HTC Talks: Between Potosí and Saxony: Visualizing architectural systems of colonial resource extraction

Elizabeth J. Petcu
Between Potosí and Saxony: Visualizing architectural systems of colonial resource extraction

This paper compares images of architectural systems for mining in the Viceroyalty of Peru and sixteenth-century Central Europe to uncover a global, visual discourse concerning what is now called “resource extraction.” I set in conversation Inca and Iberian images of Potosí—the most productive silver mining site globally until the eighteenth century—and compare them with the prints of Europe’s first comprehensive treatise on mining and metallurgy, Saxon physician Georgius Agricola’s On the Art of Metals (1556). I argue that Agricola’s artists drew from images of Potosí to visualize mining architectures, and that machines pictured in On the Art of Metals would in turn revolutionize mining at Potosí, thus fortifying a system of colonial resource extraction that extended across the Habsburg world. I thereby establish that images of architectural systems and European colonial resource extraction existed in symbiosis, laying foundations for exploitive and environmentally disastrous forms of resource extraction—as well as legacies of colonialism—that reverberate today.

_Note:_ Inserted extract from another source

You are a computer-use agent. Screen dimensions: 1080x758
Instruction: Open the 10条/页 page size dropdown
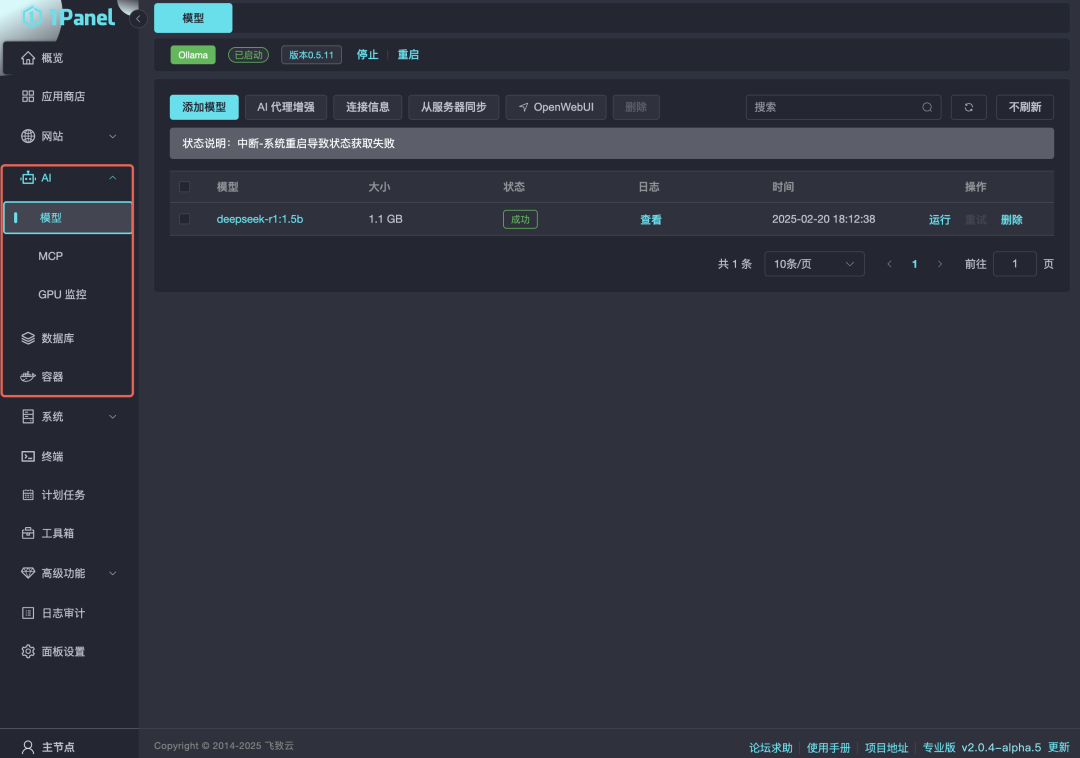(814, 264)
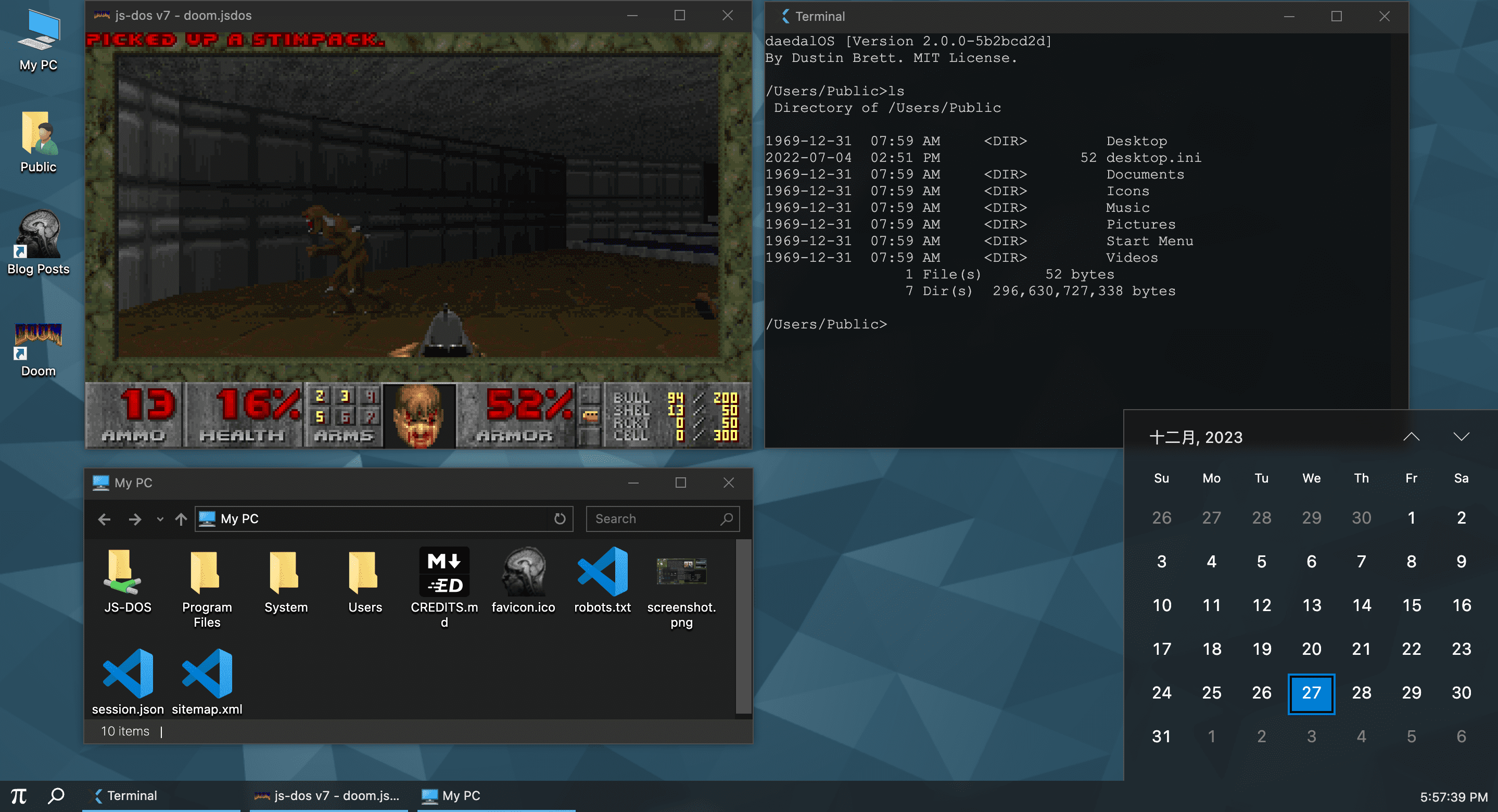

Elizabeth J. Petcu is a Lecturer in Architectural History at the University of Edinburgh. Her research and teaching examine the intersections of visual and scientific inquiry in the architectural culture of the early modern world, particularly the Holy Roman Empire and the Viceroyalty of Peru. Petcu’s research has been supported by the German-American Fulbright Commission, the Samuel H. Kress Foundation, the Deutsche Akademische Austauschdienst (DAAD), and Villa I Tatti, the Harvard University Center for Italian Renaissance Studies. She has published in the Journal of the Society of Architectural Historians, the Journal of the Warburg and Courtauld Institutes, and 21: Inquiries into Art, History, and the Visual. Petcu’s first book, The Architectural Image and Early Modern Science: Wendel Dietterlin and the Rise of Empirical Investigation, is forthcoming from Cambridge University Press.